Ni el móvil se libra de esta maldición sonora. En el mío tengo recogidas un montón de musiquitas, a cual más fermosa, para poder seleccionar una u otra según mi estado de ánimo: Cantos goliárdicos de Carl Orff, alguna cosilla de los Ramones, Couperin, Lynrd Skynrd, Scorpions... Bueno, pues todas estas lindas y queridas piececillas se han vuelto ya odiosas para mí. Y es que yo creo que hasta la composición más sublime se convierte en una melopea y un coñazo en el momento en que pasa a ser tono telefónico. Para que luego te soplen tres euracos por descarga (snif).
Pero aquí no acaban los males del teléfono. Encima, tienes que soportar que tus amigos te odien porque, en los escasos momentos en que tú te deleitas escuchando tus artísticos compases, a ellos les sale el buzón de voz y siempre les queda la duda de si es que tienes el aparato en el fondo del bolso y no has llegado o, sencillamente, estás aprovechando para oír a Def Leppard mientras ellos, con la que está cayendo, se dejan las pelas en la llamada y te dejan unos bodrios de mensajes que nunca oyes.

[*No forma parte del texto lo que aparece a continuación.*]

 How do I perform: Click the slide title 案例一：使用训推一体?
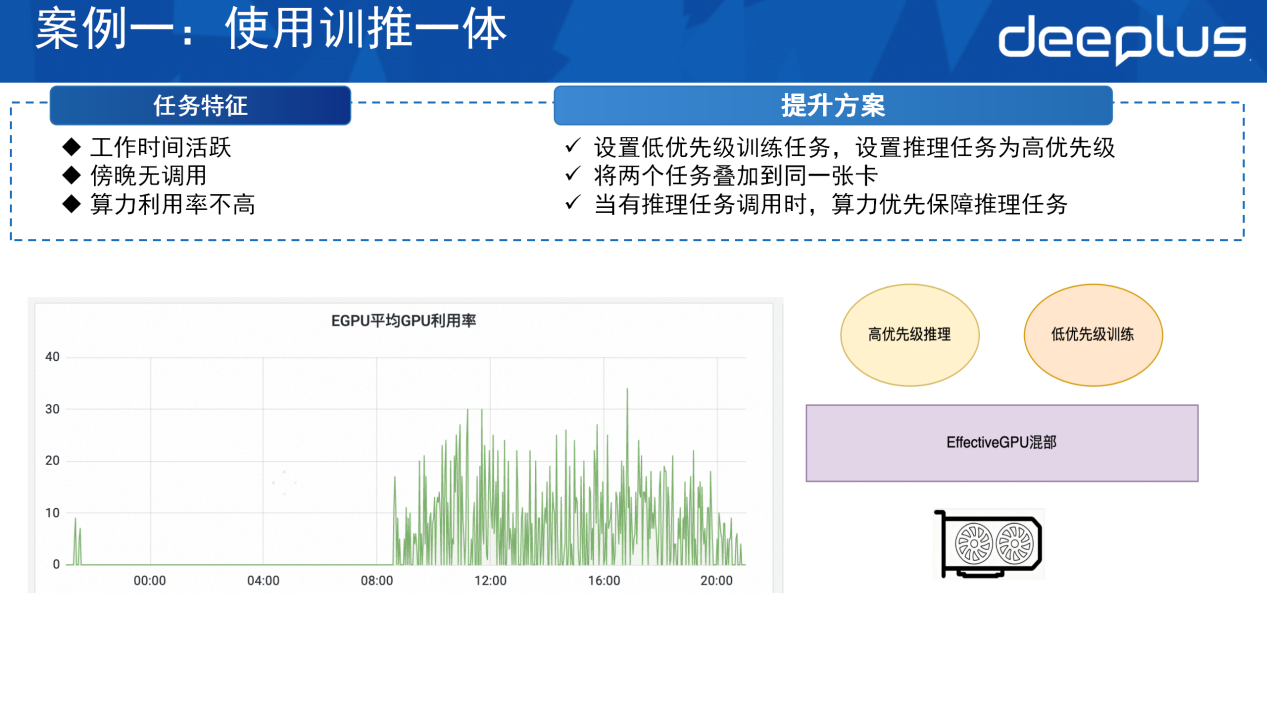click(x=271, y=30)
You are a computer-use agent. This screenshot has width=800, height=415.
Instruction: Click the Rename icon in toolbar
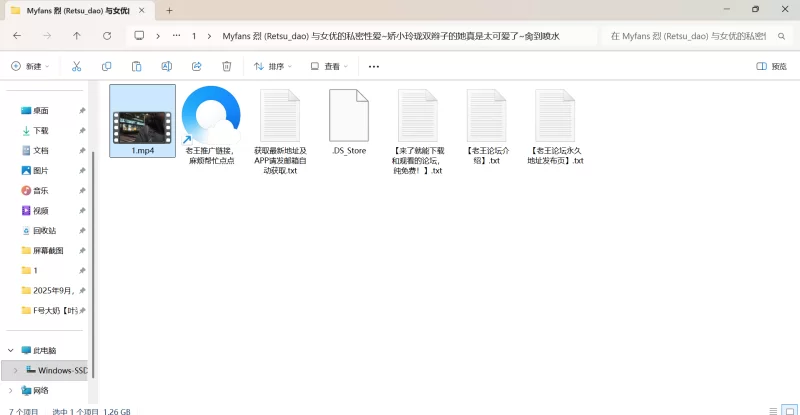[x=166, y=66]
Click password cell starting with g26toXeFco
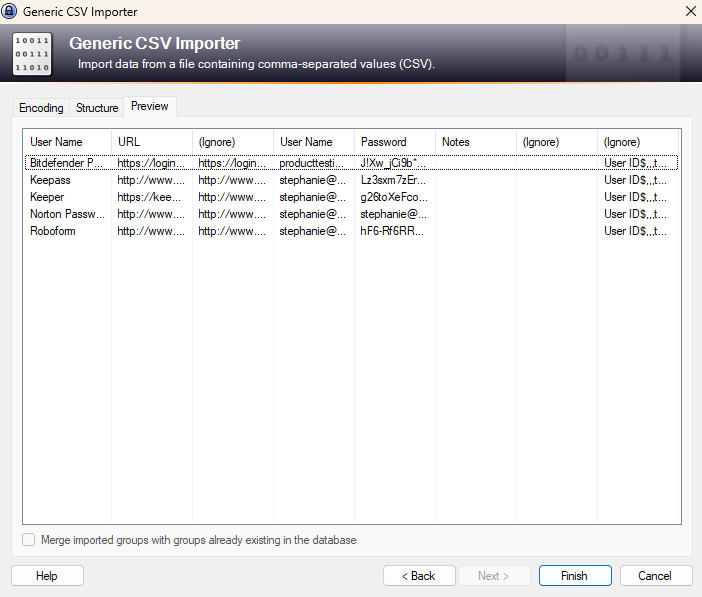 pos(394,197)
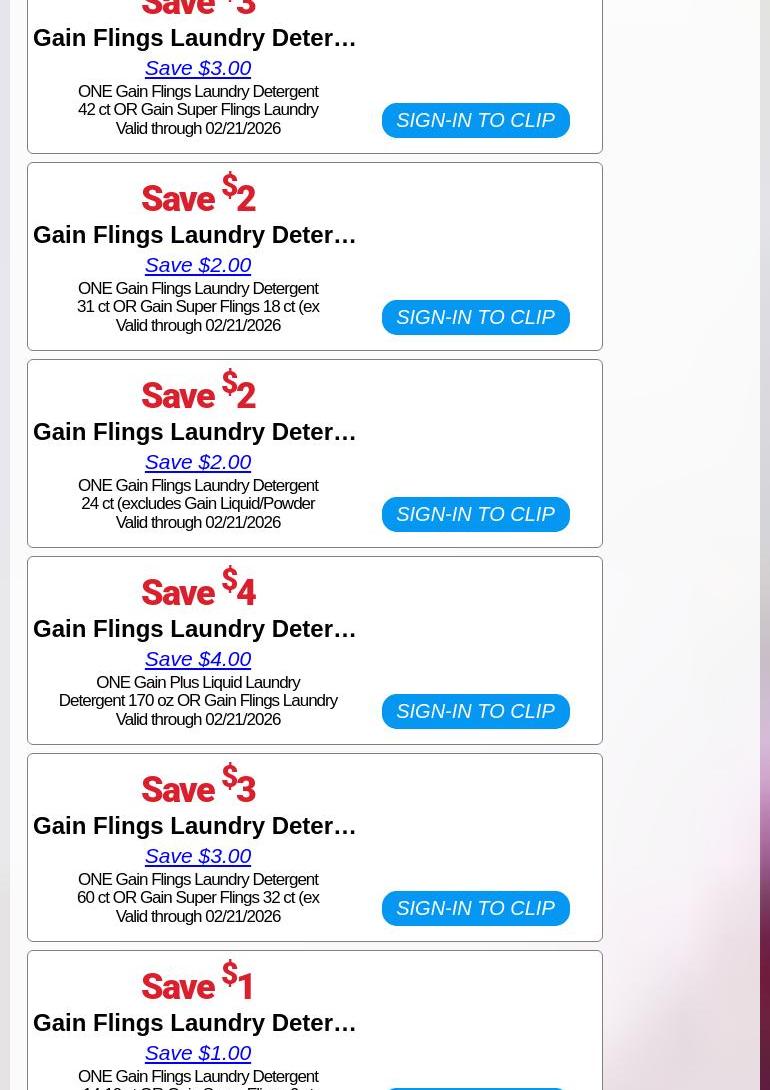Click the red Save $4 graphic

(x=198, y=587)
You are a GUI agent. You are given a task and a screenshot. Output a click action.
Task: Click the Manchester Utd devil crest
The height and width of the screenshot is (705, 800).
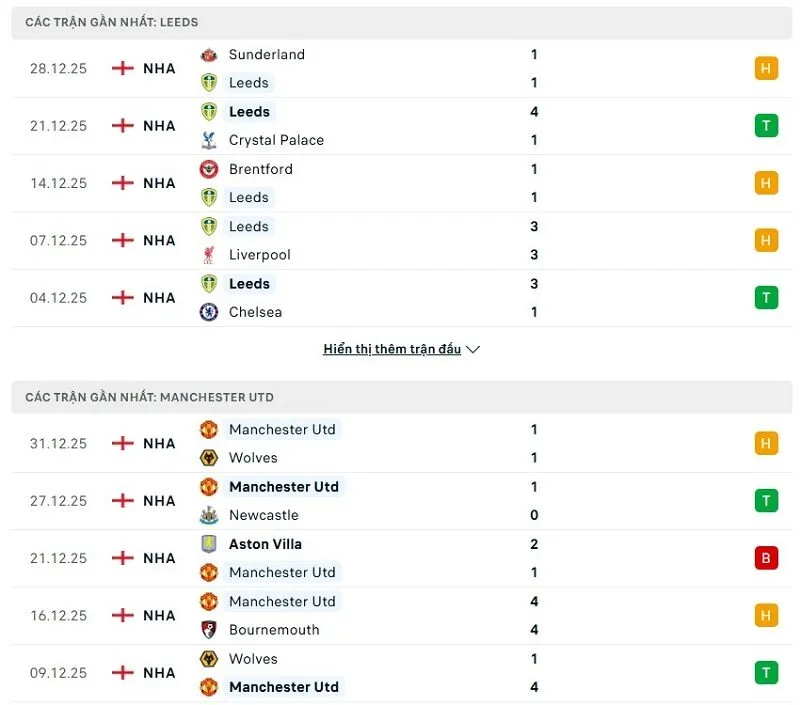(x=208, y=429)
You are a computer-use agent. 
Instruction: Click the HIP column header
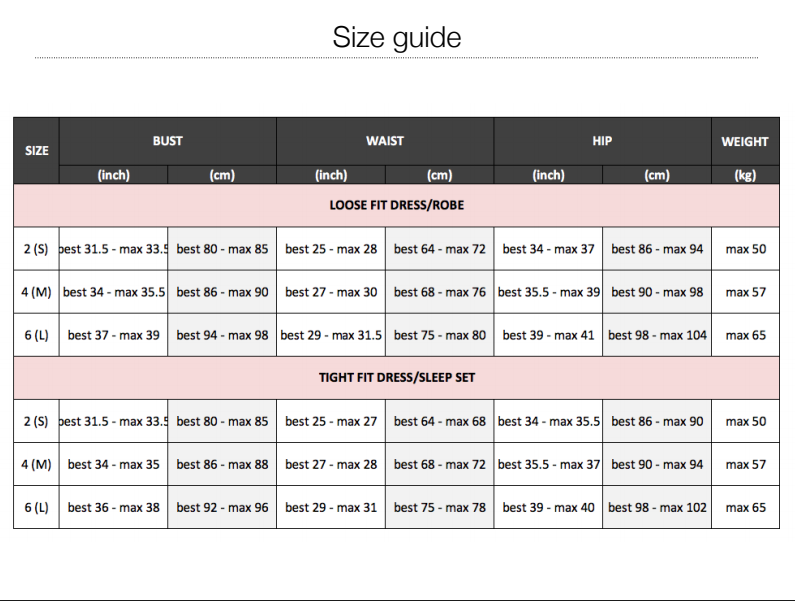(602, 141)
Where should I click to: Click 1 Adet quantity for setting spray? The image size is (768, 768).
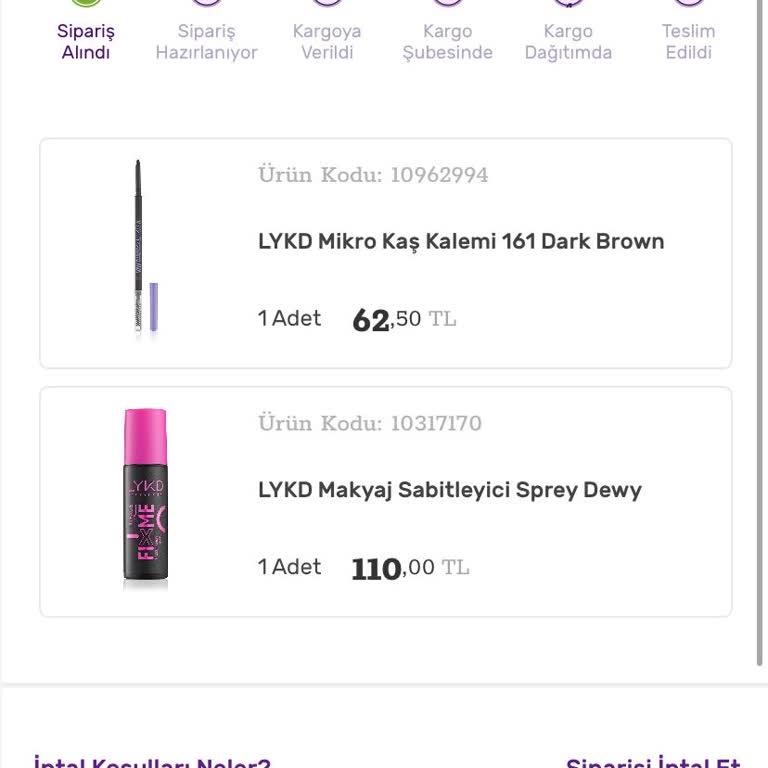pos(289,566)
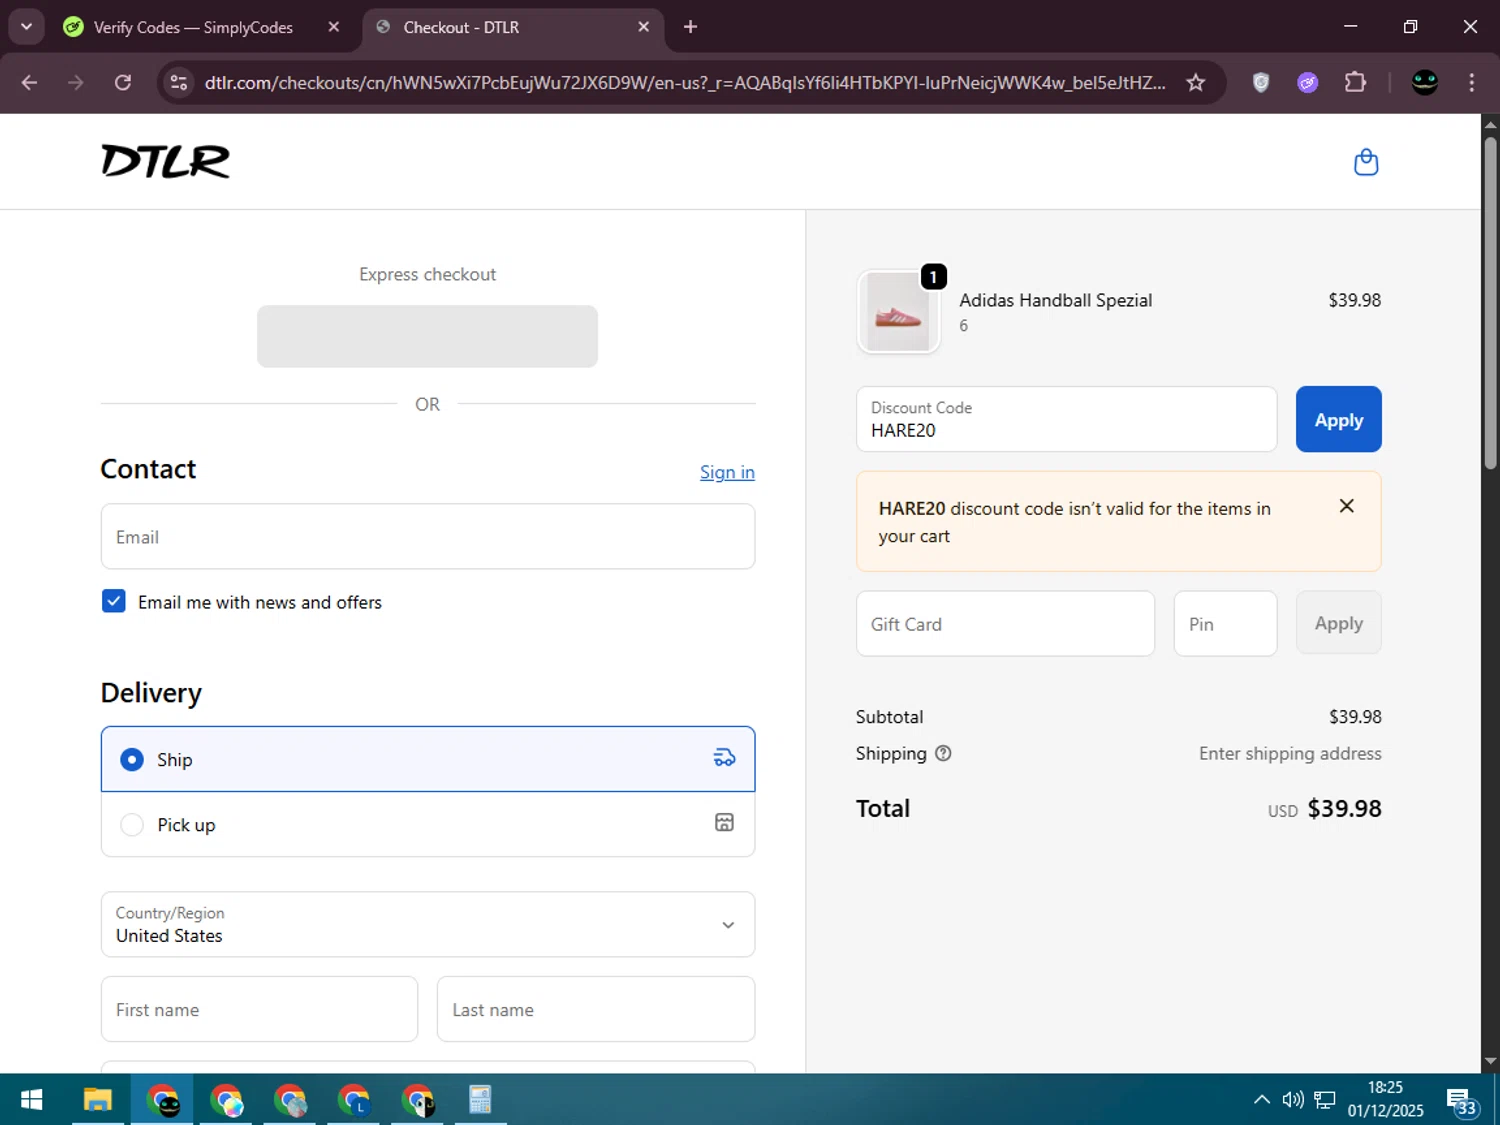Reload the checkout page
This screenshot has height=1125, width=1500.
pos(123,83)
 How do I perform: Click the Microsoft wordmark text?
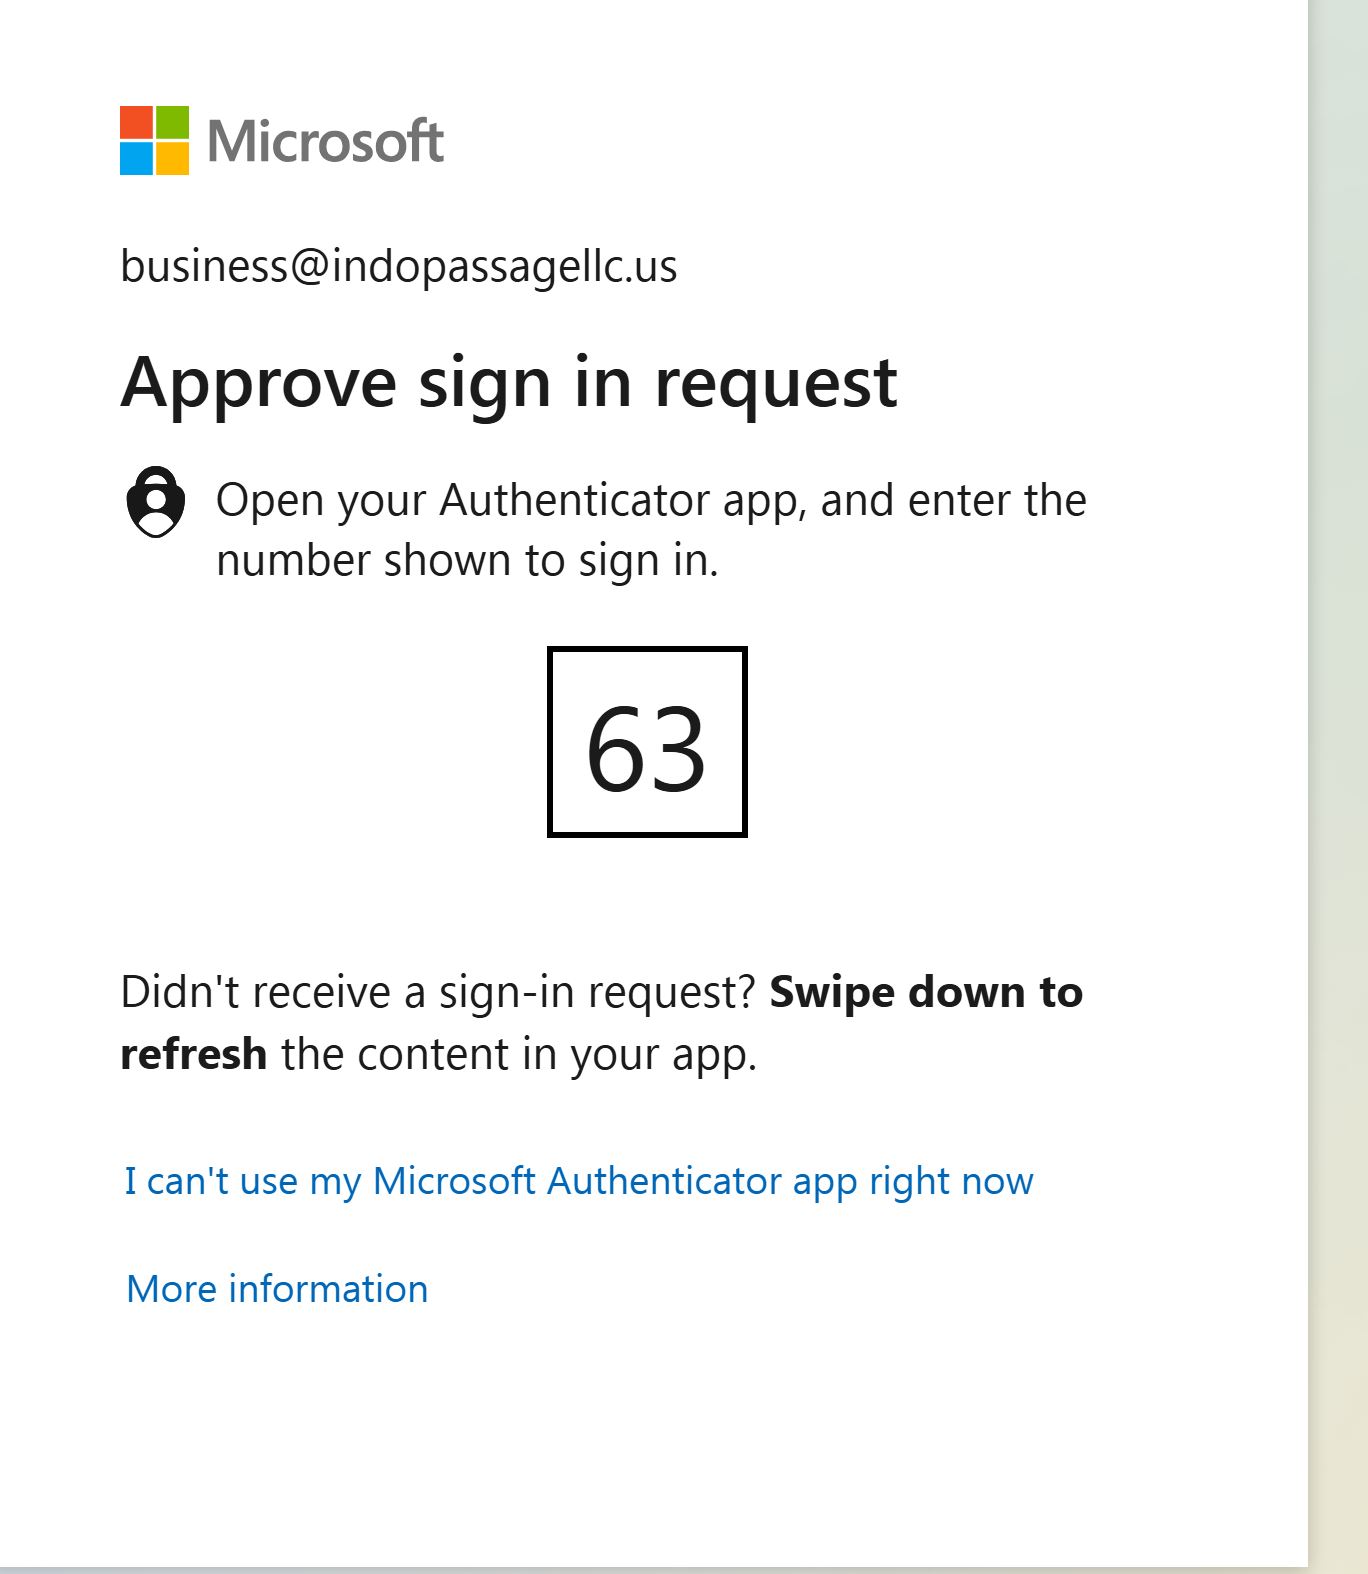click(325, 141)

Podríais pensar "bueno, pues si tanto te fastidia que te llamen, dile a la gente que te mande mensajes, que sale más baratillo y ya está". Demasiado fácil sería, porque mi tono de mensajes es un sonoro relincho (yo discreta, como siempre) y más de una vez me ha puesto en un apuro en una reunión de trabajo, por olvidarme de silenciarlo... Como cuando al rey le sonaron unos bebés durante una recepción... pero en equino. Un desastre.
Y aún no os he contado lo peor de todo... Que siempre que estás en casa y suena, ya una musiquilla odiosa, ya un timbre estridente, ya cualquier onomatopeya, cuando lo coges, una voz melosa trata de venderte algo, generalmente una mejora en tu línea telefónica, tu conexión a internet o yo qué sé qué más. Joder, encima que te pegas un susto, te toca aguantar unos rollos patateros que ni te cuento. Además, yo no sé quién instruye a los teleoperadores en las técnicas de venta, pero esa manía de repetir constantemente mi nombre me ataca no sabéis cuánto ("mmm... buenas tardes, doña Elena, ¿es usted la titular de la línea, doña Elena? Llamo de mierdilain, doña Elena, porque estamos cableando su barrio, doña Elena y tenemos, doña Elena, una oferta que es la polla, doña Elena... ¿doña Elena? ¿¿doña Elenaaaaaaaaaaa?? Porque yo, a estas alturas, ya he huído y el/la pobre teleoperador/a lleva un buen rato hablándole al vacío, mientras "doña Elena" se toma una valeriana y piensa, seriamente, en cambiarse el nombre por algo francamente difícil de pronunciar, Desideriaemerencianaúrsula, por ejemplo.
Últimamente estoy pensando muy en serio en cambiar de teléfono y poner uno para sordos, ya sabéis, de los que tienen lucecitas, en vez de timbre. Así, con mirar hacia otro lado, asunto concluido. Aunque, seguramente, acabaré desarrollando fobia a las lucecitas y luego no podré acercarme a los semáforos, con gran riesgo para mi salud vial.
Ya dice mi amigo Fran que a mí, lo que me pasa, es que odio hablar por teléfono. Y puede que tenga razón porque para mí, os lo aseguro, ese timbre irrumpiendo, constantemente y sin aviso en mi vida, es un estrés y un sinvivir.